Collected data entries:
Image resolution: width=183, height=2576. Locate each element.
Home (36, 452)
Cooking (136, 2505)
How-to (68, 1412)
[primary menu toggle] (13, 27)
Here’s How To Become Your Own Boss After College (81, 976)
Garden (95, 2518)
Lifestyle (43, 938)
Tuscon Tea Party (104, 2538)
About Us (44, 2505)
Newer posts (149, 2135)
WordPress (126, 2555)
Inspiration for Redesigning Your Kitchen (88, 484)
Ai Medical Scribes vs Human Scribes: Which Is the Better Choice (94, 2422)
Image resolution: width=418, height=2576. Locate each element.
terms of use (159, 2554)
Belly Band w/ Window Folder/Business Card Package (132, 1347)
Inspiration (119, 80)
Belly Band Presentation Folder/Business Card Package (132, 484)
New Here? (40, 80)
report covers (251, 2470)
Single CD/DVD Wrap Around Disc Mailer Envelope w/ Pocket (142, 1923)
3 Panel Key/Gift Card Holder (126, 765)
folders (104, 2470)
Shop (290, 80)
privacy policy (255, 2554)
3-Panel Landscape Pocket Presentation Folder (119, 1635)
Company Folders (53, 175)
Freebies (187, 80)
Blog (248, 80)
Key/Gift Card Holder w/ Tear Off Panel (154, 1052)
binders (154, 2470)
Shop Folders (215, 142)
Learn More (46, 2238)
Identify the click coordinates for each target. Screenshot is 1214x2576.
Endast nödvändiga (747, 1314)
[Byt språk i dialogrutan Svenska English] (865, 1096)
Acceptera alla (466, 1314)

- Work to be completed:
All entries should be restated word for word.

- Response to the exercise:
Image resolution: width=183, height=2576. Locate each element.
Home (36, 452)
Cooking (136, 2505)
How-to (68, 1412)
[primary menu toggle] (13, 27)
Here’s How To Become Your Own Boss After College (81, 976)
Garden (95, 2518)
Lifestyle (43, 938)
Tuscon Tea Party (104, 2538)
About Us (44, 2505)
Newer posts (149, 2135)
WordPress (126, 2555)
Inspiration for Redesigning Your Kitchen (88, 484)
Ai Medical Scribes vs Human Scribes: Which Is the Better Choice (94, 2422)
Image resolution: width=418, height=2576. Locate each element.
terms of use (159, 2554)
Belly Band w/ Window Folder/Business Card Package (132, 1347)
Inspiration (119, 80)
Belly Band Presentation Folder/Business Card Package (132, 484)
New Here? (40, 80)
report covers (251, 2470)
Single CD/DVD Wrap Around Disc Mailer Envelope w/ Pocket (142, 1923)
3 Panel Key/Gift Card Holder (126, 765)
folders (104, 2470)
Shop (290, 80)
privacy policy (255, 2554)
3-Panel Landscape Pocket Presentation Folder (119, 1635)
Company Folders (53, 175)
Freebies (187, 80)
Blog (248, 80)
Key/Gift Card Holder w/ Tear Off Panel (154, 1052)
binders (154, 2470)
Shop Folders (215, 142)
Learn More (46, 2238)
Identify the click coordinates for each target. Screenshot is 1214x2576.
Endast nödvändiga (747, 1314)
[Byt språk i dialogrutan Svenska English] (865, 1096)
Acceptera alla (466, 1314)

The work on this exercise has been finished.